Academic scholarships (year 7) based on entrance exam performance and interview. No percentages given but think small - it’s all about the honour. School’s own juniors (who otherwise have automatic entry) must sit exams to be considered. Art and design, drama, music (minimum grade 4 in at least one instrument but usually much higher) and sport (outstanding in at least one area). 

Similar range in years 9 and sixth form, where also offers Jacqueline Du Pré scholarship (music), and – unusually - for year 13, Jenny Park Award (English and the arts ). Additional awards in range of subjects.

Exit
Expectation is that vast majority of juniors will continue into year 7. Discussions from year 5 focusing on how transition might be accomplished with additional support rather than giving notice to quit. 

For seniors, a very few depart post-16 (mostly to local co-eds) and though school reserves right to ask pupils to leave at the end of year 11 or year 12, in practice it doesn’t happen without much prior discussion. ‘Not about saying you’re not welcome but asking if three A levels are the right profile,’ says head. Unscheduled departures for other reasons very rare. Sixth form numbers will be boosted as numbers rise through the school – and three form year groups become the norm once more (2008 recession hit hard).
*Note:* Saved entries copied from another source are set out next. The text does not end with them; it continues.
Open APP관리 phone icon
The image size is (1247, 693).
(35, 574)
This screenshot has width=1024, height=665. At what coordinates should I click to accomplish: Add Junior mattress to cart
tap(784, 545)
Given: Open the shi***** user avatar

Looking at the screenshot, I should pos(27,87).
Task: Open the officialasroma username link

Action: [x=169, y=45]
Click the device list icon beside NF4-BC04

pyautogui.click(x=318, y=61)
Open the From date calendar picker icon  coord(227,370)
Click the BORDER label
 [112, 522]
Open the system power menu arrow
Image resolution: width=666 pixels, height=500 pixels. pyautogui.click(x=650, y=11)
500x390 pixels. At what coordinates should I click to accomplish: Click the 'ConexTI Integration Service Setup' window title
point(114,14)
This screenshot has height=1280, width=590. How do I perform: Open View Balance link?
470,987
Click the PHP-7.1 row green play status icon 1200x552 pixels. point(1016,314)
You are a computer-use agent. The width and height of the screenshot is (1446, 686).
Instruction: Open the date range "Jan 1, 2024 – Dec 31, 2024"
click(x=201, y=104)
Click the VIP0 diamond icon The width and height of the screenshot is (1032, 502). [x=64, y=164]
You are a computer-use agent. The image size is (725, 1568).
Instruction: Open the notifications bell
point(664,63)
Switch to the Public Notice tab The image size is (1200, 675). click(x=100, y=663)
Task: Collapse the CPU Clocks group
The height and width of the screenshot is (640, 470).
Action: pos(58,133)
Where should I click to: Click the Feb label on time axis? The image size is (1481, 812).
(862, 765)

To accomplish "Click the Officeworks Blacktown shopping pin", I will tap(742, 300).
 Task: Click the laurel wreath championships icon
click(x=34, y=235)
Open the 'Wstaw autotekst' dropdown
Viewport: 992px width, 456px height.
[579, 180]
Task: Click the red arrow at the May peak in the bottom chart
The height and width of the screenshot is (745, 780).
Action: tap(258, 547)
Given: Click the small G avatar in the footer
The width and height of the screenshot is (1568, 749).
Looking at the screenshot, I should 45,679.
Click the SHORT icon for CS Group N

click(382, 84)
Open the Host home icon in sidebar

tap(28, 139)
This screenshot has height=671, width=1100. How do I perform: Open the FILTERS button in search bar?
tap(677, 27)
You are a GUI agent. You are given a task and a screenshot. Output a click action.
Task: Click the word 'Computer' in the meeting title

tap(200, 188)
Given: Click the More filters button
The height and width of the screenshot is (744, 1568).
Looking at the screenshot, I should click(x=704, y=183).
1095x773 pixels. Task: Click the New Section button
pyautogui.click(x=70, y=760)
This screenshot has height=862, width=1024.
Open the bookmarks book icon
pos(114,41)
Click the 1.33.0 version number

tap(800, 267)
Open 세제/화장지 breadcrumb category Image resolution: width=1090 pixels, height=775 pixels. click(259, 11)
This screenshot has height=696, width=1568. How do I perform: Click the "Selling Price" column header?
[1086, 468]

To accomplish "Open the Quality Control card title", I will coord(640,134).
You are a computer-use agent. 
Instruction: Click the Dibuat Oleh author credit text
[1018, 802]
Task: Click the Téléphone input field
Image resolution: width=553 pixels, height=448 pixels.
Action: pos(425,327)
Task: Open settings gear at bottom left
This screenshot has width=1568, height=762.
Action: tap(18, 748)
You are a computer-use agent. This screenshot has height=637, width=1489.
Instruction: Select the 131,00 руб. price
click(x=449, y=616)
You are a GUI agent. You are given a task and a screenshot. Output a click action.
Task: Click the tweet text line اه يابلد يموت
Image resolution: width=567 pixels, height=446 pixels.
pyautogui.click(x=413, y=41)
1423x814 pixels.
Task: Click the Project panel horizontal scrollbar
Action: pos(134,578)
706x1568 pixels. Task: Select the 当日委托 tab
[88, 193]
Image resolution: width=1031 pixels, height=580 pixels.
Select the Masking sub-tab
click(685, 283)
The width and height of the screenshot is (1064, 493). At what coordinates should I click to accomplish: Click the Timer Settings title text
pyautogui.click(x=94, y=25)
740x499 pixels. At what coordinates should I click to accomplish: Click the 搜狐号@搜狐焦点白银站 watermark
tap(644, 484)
University destinations included three Oxbridge places in 2016 and three medics. Range of courses – accountancy apprenticeship to zoology. Similar range of unis – Durham, York, Exeter, Bristol all feature.

Money matters
Bursaries, some via GDST for years 7 and 9, two sponsored by HSBC for state school sixth form candidates, available. May be more help for deserving leavers.

Our view
‘They’re so happy there – and that’s all I ever wanted, to have a lovely environment where they didn’t feel threatened and teachers are more like their friends,’ said junior parent.